Histologically or cytologically confirmed diagnosis of stage IIIB (and is not a candidate
for definitive multimodality therapy) or stage IV NSCLC demonstrated ALK-positive or an
advanced tumor, other than NSCLC, that carries an ALK genetic alteration (mutation,
translocation or amplification) and/or ALK overexpression that has progressed despite
standard therapy, or for which no effective standard therapy exists.

- The test to confirm ALK-positivity may be performed in archival tumor (obtained at or
since the time of diagnosis), or in a newly obtained tumor sample taken prior to the
first day of study drug. Results confirming ALK-positive status must be available
before initiating treatment with ceritinib.

- Patients who have received prior chemotherapy, other ALK inhibitors, biologic therapy,
or other investigational agents, must have recovered from all toxicities related to
prior anticancer therapies to grade ≤ 1 (CTCAE v 4.03) prior to starting study drug.
Patients with grade ≤ 2 peripheral neuropathy or any grade of alopecia, nail changes
or skin changes are allowed to enter the study.

- Patients who have been treated with chemotherapy, with biological therapy or other
investigational agent must have discontinued the treatment at least 2 weeks (14 days)
prior to starting the study drug on Study Day 1.In case last chemotherapy contained
nitrosourea or mitomycin C, the treatment was discontinued at least 6 weeks prior to
starting study drug.

- Patient has the ability to understand and provide signed informed consent.

Exclusion Criteria:

- Patients with known hypersensitivity to any of the excipients of ceritinib
(microcrystalline cellulose, mannitol, crospovidone, colloidal silicon dioxide and
magnesium stearate), midazolam and warfarin as described in the local product
information.

- History of carcinomatous meningitis.

- Presence or history of a malignant disease other than an ALK-positive advanced tumor
that has been diagnosed and/or required therapy within the past 3 years. Exceptions to
this exclusion include the following: completely resected basal cell and squamous cell
skin cancers, and completely resected carcinoma in situ of any type.

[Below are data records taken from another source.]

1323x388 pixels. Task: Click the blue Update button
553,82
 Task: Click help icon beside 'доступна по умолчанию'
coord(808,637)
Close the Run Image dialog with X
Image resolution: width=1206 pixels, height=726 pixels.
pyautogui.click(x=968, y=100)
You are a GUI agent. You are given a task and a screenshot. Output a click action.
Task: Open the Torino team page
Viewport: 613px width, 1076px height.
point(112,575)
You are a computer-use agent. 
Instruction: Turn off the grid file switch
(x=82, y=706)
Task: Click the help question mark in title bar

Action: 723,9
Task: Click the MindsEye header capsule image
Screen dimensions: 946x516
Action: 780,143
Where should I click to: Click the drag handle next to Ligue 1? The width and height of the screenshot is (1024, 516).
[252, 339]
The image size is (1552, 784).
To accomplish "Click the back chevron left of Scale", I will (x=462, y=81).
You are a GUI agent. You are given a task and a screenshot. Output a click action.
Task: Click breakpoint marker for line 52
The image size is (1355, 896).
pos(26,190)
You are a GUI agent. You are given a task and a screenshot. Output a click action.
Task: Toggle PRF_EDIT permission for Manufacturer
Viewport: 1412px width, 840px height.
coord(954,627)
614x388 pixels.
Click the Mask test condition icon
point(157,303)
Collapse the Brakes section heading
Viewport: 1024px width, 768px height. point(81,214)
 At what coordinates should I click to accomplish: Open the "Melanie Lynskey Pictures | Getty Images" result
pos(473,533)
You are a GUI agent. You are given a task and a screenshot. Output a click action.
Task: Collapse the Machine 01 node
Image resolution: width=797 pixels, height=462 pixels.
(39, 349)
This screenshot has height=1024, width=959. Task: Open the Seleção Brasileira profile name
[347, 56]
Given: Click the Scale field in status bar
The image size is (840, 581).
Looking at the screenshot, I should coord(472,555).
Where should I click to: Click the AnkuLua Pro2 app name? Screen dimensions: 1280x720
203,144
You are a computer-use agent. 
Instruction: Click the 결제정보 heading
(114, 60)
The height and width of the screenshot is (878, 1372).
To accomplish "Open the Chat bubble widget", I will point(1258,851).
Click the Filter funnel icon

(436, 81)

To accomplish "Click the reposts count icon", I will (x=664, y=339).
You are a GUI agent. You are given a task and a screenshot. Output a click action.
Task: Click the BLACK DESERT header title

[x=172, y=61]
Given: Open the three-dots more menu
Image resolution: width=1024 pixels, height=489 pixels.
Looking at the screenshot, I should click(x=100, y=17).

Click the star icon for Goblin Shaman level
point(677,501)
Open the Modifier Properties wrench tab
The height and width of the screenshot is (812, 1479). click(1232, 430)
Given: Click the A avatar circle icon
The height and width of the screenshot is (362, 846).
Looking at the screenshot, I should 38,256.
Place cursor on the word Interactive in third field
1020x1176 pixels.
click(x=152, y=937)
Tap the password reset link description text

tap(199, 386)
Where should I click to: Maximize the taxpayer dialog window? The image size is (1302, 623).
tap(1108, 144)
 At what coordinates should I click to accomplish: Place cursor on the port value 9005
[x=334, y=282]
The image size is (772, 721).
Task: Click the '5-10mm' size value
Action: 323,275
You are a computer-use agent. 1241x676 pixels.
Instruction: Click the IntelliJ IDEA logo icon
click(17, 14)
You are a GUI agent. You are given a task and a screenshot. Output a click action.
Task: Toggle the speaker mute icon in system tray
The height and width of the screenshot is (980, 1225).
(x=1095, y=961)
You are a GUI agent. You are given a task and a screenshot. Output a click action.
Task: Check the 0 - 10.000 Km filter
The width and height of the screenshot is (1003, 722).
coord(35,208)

- Clinically significant, uncontrolled heart disease and/or recent cardiac event (within
6 months), such as:

- Unstable angina within 6 months prior to screening.

- Myocardial infarction within 6 months prior to screening.

- History of documented congestive heart failure (New York Heart Association functional
classification III-IV).

- Uncontrolled hypertension defined by a Systolic Blood Pressure ≥ 160 mmHg and/or
Diastolic Blood Pressure ≥ 100 mmHg, with or without antihypertensive medication.
Initiation or adjustment of antihypertensive medication (s) was allowed prior to
screening.

- Ventricular arrhythmias.

- Supraventricular and nodal arrhythmias not controlled with medication.

- Other cardiac arrhythmia not controlled with medication.

- Corrected QT (QTcF) > 470 ms using Fridericia's correction on the screening
electrocardiogram (ECG) (as mean of triplicate ECGs).

- Uncontrolled hypertension defined by a Systolic Blood Pressure (SBP) ≥ 160 mmHg and/or
Diastolic Blood Pressure (DBP) ≥ 100 mmHg, with or without anti-hypertensive
medication.

- Patient has history of interstitial lung disease or interstitial pneumonitis,
including clinically significant radiation pneumonitis (i.e., affecting activities of
daily living or requiring therapeutic intervention).

Other Protocol defined Inclusion/Exclusion may applied.